[Collected data entries]

****************************************

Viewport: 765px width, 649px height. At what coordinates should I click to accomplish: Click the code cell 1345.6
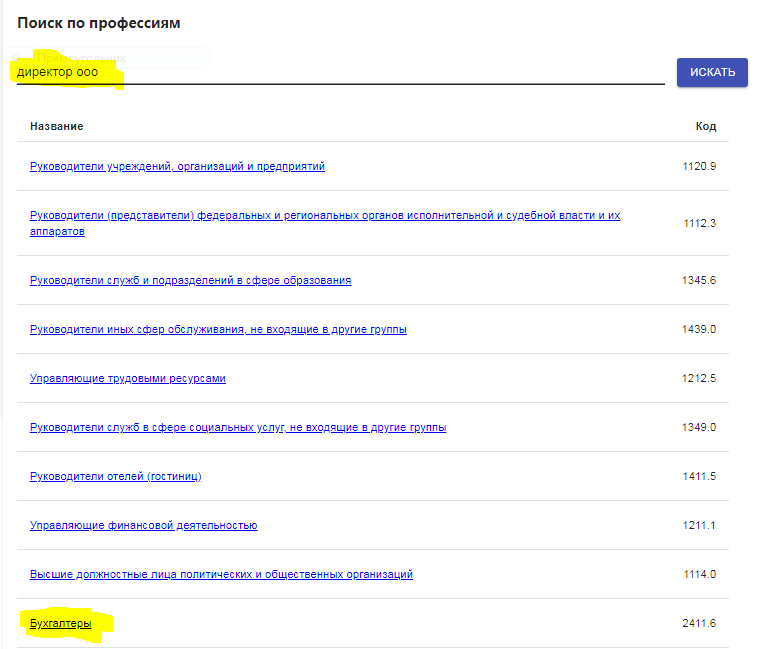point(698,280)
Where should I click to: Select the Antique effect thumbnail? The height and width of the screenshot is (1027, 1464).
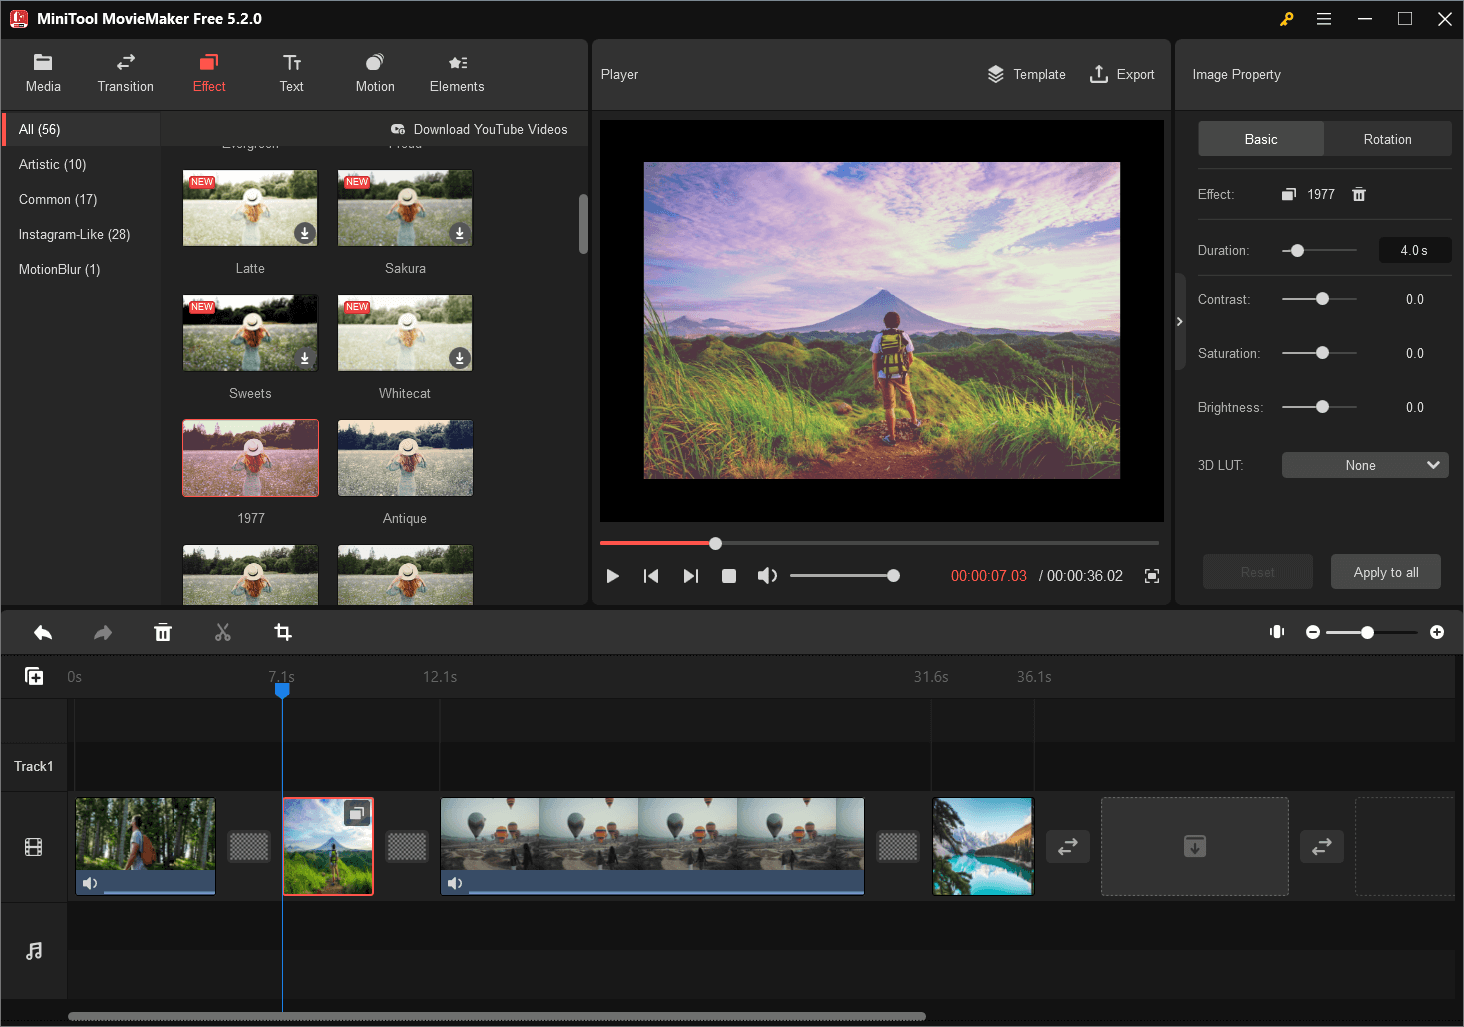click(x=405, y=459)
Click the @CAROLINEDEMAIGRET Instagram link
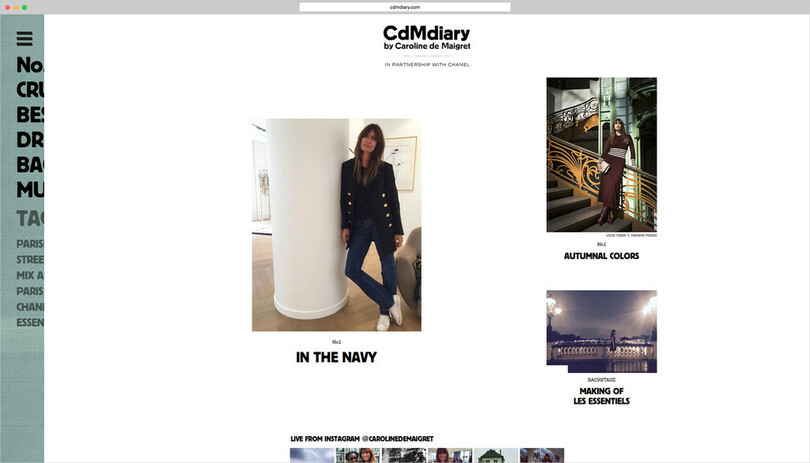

****************************************

### Your instructions
Restate word for word, and only, the lines from the line that contains "Where should I" through the end of the data, both included; pictures are not part of the copy.

### Result
Where should I click to: Select the Antique effect thumbnail? The height and width of the screenshot is (1027, 1464).
click(x=405, y=459)
Click the @CAROLINEDEMAIGRET Instagram link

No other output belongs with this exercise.